=== REQUIRED WORK ===
Filter the records below down to lines containing "computer".

(Stored records)
'''
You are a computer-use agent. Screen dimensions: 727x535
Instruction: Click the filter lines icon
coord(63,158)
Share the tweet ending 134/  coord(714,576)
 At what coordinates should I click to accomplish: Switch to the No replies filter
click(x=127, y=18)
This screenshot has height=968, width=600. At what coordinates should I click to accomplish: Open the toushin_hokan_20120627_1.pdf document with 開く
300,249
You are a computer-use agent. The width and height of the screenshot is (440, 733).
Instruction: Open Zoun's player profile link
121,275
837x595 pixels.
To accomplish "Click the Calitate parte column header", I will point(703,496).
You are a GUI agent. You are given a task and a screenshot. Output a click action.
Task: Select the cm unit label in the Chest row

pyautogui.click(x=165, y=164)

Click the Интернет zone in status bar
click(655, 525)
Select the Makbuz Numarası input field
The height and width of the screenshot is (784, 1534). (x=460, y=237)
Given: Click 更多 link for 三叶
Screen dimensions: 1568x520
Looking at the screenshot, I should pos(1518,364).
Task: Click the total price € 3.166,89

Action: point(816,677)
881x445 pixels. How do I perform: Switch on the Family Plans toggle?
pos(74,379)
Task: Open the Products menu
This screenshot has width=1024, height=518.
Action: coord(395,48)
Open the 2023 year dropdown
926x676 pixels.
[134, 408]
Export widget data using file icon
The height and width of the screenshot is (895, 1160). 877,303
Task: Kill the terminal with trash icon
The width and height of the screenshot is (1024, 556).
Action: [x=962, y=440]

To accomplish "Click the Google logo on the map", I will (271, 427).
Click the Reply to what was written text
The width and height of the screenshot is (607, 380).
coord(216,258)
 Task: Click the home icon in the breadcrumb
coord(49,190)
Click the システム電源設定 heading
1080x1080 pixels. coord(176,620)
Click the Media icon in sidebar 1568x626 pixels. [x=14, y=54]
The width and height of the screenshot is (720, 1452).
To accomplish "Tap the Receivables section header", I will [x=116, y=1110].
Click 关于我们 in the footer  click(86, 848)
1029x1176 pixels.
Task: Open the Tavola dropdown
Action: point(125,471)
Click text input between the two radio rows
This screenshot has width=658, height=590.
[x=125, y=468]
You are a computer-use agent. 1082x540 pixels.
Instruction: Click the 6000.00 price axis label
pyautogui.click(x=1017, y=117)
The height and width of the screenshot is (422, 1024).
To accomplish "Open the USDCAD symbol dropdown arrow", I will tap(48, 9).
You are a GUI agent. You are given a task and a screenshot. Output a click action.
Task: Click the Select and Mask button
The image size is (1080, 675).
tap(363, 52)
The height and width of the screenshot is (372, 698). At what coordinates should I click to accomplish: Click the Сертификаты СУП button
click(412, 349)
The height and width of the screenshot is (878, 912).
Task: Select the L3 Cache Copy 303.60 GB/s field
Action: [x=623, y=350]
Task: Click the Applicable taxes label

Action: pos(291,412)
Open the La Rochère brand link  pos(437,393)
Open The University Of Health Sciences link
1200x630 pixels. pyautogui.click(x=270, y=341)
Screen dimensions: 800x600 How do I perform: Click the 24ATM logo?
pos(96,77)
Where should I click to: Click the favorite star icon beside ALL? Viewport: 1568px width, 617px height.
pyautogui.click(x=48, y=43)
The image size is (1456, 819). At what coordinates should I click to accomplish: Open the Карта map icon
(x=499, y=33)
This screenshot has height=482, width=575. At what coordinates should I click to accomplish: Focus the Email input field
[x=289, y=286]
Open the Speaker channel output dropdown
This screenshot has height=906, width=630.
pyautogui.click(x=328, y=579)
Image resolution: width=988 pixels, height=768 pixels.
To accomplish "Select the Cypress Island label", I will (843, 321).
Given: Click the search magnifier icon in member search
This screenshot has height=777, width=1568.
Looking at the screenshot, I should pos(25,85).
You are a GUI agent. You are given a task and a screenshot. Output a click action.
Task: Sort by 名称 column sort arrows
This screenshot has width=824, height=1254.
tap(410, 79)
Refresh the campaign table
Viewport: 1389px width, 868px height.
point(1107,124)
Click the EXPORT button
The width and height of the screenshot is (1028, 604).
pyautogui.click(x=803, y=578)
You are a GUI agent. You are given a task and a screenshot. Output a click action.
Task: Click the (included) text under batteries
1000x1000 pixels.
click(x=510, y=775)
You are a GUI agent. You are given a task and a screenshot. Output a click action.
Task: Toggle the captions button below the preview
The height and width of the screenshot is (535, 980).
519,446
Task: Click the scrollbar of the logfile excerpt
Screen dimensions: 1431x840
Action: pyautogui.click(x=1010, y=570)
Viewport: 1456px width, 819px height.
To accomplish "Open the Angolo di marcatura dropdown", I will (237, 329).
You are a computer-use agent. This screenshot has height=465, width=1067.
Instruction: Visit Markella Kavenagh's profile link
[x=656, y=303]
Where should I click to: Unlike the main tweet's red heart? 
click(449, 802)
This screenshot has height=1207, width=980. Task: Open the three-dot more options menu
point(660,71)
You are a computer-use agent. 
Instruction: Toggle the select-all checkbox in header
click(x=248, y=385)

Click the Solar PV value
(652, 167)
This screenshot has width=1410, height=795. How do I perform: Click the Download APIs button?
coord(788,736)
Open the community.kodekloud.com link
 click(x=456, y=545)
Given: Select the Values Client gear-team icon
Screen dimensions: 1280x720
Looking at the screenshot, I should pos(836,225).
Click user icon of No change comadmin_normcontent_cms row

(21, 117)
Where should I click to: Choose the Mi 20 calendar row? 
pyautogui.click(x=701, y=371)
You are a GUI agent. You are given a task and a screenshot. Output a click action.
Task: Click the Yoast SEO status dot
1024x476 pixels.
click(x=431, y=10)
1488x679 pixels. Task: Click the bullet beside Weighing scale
'''
=== WRITTEN RESPONSE ===
You are a computer-use agent. Screen dimensions: 727x535
You are a computer-use agent. The width and height of the screenshot is (440, 733).
You are a computer-use agent. 1082x540 pixels.
You are a computer-use agent. This screenshot has height=465, width=1067.
You are a computer-use agent. 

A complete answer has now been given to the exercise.